Centurion, 1866–1900

Full Name Thomas Buchanan Winthrop

Born 16 November 1841 in New York (Manhattan), New York

Died 25 December 1900 in New York (Manhattan), New York

Buried Saint John’s and Saint Andrew’, Stamford, Connecticut

Proposed by Daniel Huntington and Theodore Weston

Elected 3 November 1866 at age twenty-four

Archivist’s Note: Son of Henry R. Winthrop

Proposer of:

Century Memorial

Buchanan Winthrop was a worthy representative of a distinguished family long identified with the City of New York.

He was the only son of Henry R. Winthrop, also a member of The Century, and a direct descendant of John S. Winthrop, Colonial governor of Connecticut. His mother, whose maiden name was Hicks, was a daughter of a former mayor of New York, and a descendant of the Buchanans who owned a large tract of land in the city from which the wealth of the Goelets, the Gerrys and that of his own family was acquired. He graduated at Yale in the class of 1862 with high honors, and from the Columbia College Law School in 1864. His ample fortune made it unnecessary for him to engage in the active practice of his profession, and such time as he gave to business was employed in the care of his own property and that of his relatives. He held many positions of trust and responsibility, which came to him unsought. He was a member of the Corporation of Yale University, where he rendered most intelligent, faithful and valuable services, a Director of the New York Life Insurance and Trust Co., Clerk of the vestry of Grace Church, and also of the General Convention of the Protestant Episcopal Church in America, and served at various times in Boards of Government in many clubs and charitable organizations. He was one of the founders of the University Club, of New York, in the early sixties, and, when it was dissolved, was one of the few who preserved its charter by regular meetings in the form of a dining club, and this charter is now the foundation of the present University Club.

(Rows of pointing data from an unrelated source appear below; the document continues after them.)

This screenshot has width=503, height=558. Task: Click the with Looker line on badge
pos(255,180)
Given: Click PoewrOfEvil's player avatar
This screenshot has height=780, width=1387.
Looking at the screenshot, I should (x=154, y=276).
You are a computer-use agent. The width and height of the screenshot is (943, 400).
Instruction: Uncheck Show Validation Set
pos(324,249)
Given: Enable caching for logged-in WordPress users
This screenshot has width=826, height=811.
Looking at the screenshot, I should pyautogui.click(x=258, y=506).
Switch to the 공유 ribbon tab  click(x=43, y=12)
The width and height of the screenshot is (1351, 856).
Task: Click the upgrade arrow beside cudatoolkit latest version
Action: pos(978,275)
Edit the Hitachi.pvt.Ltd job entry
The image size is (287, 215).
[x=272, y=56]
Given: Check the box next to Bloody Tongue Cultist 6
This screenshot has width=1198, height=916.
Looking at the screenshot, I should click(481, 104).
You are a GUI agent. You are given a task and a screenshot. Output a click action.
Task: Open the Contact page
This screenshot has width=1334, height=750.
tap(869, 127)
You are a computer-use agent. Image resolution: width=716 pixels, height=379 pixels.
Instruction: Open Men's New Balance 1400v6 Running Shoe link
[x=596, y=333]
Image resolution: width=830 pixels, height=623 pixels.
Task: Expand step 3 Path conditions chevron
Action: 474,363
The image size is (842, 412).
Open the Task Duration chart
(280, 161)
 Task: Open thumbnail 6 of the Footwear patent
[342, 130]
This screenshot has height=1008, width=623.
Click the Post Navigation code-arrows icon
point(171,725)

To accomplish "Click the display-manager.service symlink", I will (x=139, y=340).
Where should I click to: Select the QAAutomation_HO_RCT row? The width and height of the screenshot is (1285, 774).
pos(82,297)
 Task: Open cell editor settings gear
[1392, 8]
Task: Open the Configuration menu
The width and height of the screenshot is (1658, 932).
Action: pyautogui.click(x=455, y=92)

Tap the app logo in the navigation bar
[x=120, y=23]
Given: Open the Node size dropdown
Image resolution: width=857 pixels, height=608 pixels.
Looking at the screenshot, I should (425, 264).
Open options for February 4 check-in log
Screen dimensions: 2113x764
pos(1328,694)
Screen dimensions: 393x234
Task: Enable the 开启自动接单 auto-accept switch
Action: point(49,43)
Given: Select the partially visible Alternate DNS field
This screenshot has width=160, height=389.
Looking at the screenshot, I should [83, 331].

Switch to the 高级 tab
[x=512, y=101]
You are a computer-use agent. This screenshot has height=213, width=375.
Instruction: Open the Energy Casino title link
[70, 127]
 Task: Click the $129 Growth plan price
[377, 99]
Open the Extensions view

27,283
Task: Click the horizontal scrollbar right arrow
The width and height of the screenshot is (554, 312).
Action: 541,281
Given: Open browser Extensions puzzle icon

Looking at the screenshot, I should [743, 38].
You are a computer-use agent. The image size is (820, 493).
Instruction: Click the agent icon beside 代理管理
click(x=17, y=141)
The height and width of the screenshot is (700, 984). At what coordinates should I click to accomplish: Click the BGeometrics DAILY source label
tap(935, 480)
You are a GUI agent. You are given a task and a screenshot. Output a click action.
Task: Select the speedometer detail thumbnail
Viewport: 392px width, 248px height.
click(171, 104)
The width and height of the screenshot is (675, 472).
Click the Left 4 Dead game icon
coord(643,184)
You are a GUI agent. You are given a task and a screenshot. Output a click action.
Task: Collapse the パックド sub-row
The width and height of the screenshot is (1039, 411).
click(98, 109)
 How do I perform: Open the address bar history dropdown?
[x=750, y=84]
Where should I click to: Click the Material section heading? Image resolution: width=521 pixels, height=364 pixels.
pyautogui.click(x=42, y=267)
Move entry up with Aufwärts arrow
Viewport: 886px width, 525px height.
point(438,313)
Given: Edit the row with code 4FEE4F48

He was a man of great intellectual power, of broad culture, refined tastes, of scholarly habit, a constant student and reader, with a memory that retained all he had read. His keen sense of humor, lively disposition, abounding geniality, high character and unswerving loyalty drew to him a host of friends who saw in him a man who stood for all that was pure and of good report, and who deserved in the highest degree the love and esteem in which he was held.